The Winnipeg Saints were a Manitoba Junior Hockey League team based in Winnipeg, Manitoba. The team was known for most of its existence as the St. Boniface Saints and exists today as the Virden Oil Capitals.

==History==

The St. Boniface Saints were formed in 1967 when the Winnipeg Rangers were purchased by a local group and relocated to St. Boniface. The Saints won three Turnbull Cups as Manitoba Junior 'A' champions (1971, 1981, and 1994), and the Anavet Cup in 1971.

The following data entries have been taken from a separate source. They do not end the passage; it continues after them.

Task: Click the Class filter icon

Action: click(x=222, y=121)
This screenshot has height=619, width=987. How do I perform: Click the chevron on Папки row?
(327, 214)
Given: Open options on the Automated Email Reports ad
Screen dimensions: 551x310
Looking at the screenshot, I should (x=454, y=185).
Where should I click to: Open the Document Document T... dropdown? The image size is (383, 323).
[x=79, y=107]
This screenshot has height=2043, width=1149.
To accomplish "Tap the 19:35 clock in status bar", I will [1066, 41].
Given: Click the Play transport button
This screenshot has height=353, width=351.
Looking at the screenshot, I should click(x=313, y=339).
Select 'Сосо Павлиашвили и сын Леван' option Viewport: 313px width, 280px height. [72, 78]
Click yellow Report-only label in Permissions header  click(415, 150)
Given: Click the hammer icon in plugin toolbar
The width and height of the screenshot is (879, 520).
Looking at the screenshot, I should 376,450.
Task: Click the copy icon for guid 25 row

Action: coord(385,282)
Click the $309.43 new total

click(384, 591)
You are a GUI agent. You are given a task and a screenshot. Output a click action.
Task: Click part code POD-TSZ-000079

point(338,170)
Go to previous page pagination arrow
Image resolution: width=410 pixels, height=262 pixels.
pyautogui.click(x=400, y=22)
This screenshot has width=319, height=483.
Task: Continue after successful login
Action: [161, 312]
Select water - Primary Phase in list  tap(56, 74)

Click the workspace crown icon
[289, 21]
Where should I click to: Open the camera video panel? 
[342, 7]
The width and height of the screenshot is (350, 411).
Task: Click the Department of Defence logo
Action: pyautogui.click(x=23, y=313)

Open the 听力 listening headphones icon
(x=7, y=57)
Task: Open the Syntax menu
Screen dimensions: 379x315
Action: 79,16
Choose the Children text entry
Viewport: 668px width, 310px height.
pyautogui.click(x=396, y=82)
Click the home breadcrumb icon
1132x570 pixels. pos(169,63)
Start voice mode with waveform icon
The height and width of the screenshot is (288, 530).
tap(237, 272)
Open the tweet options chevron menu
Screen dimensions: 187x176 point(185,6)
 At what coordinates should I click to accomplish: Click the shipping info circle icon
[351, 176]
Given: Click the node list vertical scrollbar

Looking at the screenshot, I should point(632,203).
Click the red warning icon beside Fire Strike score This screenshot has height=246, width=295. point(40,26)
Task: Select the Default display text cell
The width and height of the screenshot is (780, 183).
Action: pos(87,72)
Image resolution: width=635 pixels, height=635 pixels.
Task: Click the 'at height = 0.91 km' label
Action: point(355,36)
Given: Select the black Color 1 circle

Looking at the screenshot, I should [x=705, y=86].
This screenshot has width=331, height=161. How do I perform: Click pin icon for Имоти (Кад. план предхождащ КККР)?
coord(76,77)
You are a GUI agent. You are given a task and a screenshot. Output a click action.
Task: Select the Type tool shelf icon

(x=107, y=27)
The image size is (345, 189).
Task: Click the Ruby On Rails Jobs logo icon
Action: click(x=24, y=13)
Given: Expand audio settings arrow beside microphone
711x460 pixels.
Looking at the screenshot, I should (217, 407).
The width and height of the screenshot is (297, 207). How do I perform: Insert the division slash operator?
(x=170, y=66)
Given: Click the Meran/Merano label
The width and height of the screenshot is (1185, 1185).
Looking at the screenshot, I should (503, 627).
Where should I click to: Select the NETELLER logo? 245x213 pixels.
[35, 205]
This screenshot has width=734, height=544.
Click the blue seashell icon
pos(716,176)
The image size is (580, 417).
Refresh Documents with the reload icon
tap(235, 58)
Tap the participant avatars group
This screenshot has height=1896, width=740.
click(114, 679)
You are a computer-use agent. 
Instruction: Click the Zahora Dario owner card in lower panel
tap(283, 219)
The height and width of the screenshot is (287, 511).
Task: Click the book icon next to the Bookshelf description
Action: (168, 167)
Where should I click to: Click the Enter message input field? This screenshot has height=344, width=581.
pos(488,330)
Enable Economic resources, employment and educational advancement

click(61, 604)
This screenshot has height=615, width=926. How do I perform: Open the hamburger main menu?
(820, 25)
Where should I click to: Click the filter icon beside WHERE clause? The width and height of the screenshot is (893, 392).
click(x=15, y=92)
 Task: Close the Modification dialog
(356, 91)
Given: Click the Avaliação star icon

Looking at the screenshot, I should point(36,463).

The team became the Winnipeg Saints in 2000 after moving to the Dakota Community Centre in St. Vital, which would be their home until the end of the 2009–2010 season. They played one season out of St. Adolphe arena and then returned to Winnipeg, playing out of the St. James Civic Centre for the 2011–2012 season. In the spring of 2012, the Saints franchise was purchased by a group from Virden and subsequently relocated to the southwestern Manitoba town for the start of the 2012–13 season.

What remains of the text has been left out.